----- Exercise data -----
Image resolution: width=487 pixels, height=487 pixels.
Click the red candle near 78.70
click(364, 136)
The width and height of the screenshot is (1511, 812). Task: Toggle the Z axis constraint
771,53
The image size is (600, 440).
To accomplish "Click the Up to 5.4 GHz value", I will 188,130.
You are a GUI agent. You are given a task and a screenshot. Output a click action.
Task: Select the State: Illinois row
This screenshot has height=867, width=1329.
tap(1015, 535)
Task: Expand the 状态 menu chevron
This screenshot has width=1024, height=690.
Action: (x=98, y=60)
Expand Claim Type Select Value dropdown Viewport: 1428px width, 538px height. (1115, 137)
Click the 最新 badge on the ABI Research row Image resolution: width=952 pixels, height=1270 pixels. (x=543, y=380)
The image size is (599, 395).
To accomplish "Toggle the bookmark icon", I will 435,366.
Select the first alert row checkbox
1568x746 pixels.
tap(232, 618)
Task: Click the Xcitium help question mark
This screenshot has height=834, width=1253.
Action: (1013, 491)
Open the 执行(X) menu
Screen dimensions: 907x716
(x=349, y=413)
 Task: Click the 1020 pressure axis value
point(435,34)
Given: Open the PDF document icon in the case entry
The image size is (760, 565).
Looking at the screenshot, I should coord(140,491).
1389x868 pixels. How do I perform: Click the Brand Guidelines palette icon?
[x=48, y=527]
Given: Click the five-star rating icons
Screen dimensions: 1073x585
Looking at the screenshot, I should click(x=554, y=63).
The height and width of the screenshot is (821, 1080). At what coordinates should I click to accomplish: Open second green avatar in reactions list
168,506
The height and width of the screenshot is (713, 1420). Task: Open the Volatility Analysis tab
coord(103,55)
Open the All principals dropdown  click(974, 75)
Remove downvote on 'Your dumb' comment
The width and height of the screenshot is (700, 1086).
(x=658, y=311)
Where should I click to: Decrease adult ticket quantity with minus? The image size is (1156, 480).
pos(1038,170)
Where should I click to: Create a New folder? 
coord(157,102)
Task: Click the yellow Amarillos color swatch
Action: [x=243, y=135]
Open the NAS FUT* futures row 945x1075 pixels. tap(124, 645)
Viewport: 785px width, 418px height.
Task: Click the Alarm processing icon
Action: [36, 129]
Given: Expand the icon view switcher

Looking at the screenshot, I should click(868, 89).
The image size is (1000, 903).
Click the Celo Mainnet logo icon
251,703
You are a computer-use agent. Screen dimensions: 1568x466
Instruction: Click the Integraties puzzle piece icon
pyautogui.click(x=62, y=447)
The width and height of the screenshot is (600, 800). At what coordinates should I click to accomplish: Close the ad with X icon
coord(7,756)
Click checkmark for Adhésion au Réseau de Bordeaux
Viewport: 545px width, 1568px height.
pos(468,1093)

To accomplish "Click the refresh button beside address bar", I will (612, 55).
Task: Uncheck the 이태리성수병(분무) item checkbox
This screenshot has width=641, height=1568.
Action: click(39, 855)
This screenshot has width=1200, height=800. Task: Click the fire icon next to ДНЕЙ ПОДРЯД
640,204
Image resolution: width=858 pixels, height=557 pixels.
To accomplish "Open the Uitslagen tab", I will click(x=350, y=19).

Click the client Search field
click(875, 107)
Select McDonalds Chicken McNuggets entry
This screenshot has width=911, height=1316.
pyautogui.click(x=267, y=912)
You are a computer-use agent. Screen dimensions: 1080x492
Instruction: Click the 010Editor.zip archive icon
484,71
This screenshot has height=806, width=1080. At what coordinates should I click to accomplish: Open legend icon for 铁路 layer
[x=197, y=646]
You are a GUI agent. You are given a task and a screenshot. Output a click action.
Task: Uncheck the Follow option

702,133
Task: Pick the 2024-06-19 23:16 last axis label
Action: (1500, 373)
-----
## Exercise goal
Set the entries down again exactly, beginning with their first line and ending with the line that contains "Expand Claim Type"; omit all other lines.

## Expected output
Image resolution: width=487 pixels, height=487 pixels.
Click the red candle near 78.70
click(364, 136)
The width and height of the screenshot is (1511, 812). Task: Toggle the Z axis constraint
771,53
The image size is (600, 440).
To accomplish "Click the Up to 5.4 GHz value", I will 188,130.
You are a GUI agent. You are given a task and a screenshot. Output a click action.
Task: Select the State: Illinois row
This screenshot has height=867, width=1329.
tap(1015, 535)
Task: Expand the 状态 menu chevron
This screenshot has width=1024, height=690.
Action: (x=98, y=60)
Expand Claim Type Select Value dropdown Viewport: 1428px width, 538px height. (1115, 137)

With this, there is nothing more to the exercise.